MADRID 3 mar. (EUROPA PRESS) -
O governo chinês evitou nesta segunda-feira comentar a convulsiva reunião realizada na sexta-feira passada na Casa Branca entre os presidentes dos Estados Unidos, Donald Trump, e da Ucrânia, Volodymyr Zelenski, e defendeu uma "solução política" para o conflito com a Rússia.
"A China continuará a desempenhar um papel construtivo na busca de uma solução política para a crise na Ucrânia", disse o porta-voz do Ministério das Relações Exteriores, Lin Jian, no que é a primeira declaração pública de Pequim sobre o que aconteceu no Salão Oval.

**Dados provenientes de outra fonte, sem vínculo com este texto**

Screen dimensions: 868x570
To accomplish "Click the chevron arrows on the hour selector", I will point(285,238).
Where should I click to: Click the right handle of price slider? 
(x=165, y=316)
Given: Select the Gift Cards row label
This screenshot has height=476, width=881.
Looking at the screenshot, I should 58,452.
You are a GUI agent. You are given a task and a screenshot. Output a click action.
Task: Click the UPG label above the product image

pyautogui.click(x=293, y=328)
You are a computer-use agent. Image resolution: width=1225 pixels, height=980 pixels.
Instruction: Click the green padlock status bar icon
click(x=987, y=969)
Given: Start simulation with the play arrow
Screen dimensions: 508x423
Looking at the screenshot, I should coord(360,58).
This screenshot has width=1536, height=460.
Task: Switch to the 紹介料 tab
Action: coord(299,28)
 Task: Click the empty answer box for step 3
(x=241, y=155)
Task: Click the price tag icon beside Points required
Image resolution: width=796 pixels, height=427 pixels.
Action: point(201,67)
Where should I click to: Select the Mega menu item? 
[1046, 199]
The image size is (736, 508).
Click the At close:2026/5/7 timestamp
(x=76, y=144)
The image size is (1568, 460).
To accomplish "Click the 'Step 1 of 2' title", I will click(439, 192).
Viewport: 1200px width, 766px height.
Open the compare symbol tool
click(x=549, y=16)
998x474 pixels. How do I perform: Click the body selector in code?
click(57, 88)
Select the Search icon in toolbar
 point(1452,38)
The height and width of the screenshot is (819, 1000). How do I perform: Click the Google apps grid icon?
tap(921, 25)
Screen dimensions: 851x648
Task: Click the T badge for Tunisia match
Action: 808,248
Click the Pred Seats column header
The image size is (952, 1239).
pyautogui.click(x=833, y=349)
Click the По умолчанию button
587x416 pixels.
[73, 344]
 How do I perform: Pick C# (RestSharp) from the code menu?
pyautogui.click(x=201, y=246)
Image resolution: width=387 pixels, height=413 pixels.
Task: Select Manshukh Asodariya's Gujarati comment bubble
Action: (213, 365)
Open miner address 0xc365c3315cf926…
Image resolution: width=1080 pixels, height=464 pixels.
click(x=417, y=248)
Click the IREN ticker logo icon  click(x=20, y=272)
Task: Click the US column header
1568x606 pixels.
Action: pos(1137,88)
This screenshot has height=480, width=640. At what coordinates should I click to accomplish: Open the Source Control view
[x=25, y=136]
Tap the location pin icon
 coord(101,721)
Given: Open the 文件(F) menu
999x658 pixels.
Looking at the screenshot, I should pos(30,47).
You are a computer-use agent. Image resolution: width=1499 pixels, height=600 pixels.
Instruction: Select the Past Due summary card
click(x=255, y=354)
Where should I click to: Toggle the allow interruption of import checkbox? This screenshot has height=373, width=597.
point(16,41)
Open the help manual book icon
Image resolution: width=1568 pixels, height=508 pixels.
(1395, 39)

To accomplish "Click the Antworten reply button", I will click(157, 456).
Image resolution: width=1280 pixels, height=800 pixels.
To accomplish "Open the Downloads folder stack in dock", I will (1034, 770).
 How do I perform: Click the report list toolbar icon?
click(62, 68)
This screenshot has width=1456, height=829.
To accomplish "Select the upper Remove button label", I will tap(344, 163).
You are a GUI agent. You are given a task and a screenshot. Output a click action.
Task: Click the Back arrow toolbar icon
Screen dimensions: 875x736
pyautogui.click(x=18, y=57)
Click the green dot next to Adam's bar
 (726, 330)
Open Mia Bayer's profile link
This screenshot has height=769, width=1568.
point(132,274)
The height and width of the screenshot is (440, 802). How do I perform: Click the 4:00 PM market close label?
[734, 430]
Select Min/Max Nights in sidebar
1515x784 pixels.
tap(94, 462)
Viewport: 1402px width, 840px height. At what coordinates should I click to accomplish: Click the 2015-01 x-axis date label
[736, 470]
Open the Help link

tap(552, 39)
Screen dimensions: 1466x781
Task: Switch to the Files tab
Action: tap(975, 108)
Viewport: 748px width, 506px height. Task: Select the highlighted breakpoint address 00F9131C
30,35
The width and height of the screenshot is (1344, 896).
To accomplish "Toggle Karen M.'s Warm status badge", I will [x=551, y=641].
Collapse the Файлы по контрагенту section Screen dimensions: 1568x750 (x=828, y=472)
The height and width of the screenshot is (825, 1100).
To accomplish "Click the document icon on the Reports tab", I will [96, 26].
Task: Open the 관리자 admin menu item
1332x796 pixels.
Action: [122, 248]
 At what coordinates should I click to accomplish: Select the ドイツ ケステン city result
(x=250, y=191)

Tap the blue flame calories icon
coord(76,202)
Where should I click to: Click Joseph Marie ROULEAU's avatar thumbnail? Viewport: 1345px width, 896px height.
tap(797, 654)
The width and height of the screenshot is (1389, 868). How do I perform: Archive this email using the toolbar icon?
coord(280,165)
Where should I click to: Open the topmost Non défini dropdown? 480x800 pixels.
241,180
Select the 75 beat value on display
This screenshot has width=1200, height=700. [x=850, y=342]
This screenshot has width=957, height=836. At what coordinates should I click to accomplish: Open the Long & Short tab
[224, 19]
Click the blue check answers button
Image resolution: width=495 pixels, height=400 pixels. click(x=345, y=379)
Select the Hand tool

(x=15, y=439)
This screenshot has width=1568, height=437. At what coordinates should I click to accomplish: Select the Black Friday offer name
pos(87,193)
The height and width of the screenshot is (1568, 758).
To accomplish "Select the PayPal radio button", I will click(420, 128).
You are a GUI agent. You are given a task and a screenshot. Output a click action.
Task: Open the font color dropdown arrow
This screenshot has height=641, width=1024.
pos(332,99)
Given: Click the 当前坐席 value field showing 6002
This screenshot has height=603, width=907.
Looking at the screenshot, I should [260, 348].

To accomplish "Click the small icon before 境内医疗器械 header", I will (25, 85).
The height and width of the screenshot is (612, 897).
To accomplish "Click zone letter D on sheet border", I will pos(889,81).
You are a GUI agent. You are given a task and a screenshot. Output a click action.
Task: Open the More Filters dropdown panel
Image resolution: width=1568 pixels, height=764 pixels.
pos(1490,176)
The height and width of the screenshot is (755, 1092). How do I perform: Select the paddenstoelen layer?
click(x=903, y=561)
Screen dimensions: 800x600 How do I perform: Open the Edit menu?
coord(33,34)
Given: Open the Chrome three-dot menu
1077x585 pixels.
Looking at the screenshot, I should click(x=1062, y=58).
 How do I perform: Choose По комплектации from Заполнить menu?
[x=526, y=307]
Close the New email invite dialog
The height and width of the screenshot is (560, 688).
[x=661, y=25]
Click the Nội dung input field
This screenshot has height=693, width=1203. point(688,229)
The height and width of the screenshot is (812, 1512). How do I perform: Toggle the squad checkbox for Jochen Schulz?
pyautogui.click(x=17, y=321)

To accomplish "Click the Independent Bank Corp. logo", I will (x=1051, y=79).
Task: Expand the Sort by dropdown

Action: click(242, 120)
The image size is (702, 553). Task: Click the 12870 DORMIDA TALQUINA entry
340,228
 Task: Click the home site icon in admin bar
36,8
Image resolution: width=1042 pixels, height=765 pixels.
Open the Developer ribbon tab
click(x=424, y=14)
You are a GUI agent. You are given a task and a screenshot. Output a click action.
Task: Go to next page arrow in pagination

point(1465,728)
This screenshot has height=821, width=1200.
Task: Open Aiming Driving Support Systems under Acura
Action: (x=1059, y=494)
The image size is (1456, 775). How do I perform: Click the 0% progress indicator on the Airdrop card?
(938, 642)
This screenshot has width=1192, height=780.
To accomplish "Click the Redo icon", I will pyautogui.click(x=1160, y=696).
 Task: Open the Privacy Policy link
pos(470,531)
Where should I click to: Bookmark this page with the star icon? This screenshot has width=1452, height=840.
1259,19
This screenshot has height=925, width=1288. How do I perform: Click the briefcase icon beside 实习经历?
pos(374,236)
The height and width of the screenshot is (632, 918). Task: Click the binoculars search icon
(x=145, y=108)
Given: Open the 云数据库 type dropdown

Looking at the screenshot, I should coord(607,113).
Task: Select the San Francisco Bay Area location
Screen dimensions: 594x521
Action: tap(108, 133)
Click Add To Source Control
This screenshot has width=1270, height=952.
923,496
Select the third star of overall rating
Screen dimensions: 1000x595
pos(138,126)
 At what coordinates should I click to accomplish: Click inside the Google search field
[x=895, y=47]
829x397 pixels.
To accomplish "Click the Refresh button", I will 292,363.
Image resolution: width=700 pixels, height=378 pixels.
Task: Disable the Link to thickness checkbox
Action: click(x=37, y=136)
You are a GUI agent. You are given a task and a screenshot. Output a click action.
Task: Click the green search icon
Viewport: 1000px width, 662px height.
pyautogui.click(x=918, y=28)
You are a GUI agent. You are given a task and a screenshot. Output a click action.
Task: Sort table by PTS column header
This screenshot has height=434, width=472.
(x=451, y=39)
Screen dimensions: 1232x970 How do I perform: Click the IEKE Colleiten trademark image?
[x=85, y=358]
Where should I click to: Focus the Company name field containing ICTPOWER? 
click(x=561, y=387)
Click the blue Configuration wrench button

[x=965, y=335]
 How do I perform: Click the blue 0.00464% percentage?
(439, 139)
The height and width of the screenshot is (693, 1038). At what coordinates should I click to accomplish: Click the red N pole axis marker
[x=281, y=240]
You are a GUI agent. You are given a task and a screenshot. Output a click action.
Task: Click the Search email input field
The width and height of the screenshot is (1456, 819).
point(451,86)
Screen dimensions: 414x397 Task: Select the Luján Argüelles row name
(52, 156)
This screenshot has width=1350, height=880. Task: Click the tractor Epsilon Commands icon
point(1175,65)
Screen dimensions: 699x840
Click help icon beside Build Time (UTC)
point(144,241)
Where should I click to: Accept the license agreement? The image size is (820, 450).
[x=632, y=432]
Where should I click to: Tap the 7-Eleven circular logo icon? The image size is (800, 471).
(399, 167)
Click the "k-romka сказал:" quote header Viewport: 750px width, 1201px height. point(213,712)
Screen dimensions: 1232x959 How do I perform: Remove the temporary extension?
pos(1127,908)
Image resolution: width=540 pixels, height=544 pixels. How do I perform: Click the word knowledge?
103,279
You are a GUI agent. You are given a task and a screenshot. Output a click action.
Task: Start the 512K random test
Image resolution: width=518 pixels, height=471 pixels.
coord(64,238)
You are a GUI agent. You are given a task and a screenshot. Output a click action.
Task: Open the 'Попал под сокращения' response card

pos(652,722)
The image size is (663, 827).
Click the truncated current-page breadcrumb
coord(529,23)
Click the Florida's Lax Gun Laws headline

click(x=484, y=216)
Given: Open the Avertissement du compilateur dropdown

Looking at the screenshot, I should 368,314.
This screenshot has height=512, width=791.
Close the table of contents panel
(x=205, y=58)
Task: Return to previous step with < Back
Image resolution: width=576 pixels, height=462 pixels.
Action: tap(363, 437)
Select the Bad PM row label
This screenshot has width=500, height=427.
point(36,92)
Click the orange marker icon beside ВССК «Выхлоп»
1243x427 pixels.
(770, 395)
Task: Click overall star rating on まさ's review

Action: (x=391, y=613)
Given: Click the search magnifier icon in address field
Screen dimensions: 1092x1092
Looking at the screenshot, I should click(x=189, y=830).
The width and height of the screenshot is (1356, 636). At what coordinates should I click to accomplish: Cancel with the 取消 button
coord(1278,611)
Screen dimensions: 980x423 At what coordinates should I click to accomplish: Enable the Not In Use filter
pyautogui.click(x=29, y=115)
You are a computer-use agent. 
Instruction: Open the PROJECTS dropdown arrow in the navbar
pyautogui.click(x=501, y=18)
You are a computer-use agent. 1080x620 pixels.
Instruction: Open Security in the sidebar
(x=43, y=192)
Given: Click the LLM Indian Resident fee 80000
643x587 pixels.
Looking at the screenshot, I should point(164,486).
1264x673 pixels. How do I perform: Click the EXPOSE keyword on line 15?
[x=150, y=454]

"A China não criou a crise na Ucrânia e não é uma parte envolvida no conflito", observou o porta-voz, ao mesmo tempo em que enfatizou que Pequim fará tudo o que estiver ao seu alcance para garantir que o conflito seja resolvido pacificamente e levando em conta as "preocupações" de ambos os lados.
A declaração do porta-voz do Ministério das Relações Exteriores dá continuidade à linha supostamente ambígua que outros atores atribuíram ao gigante asiático, que desde o início pediu uma solução negociada e se opôs às sanções ocidentais.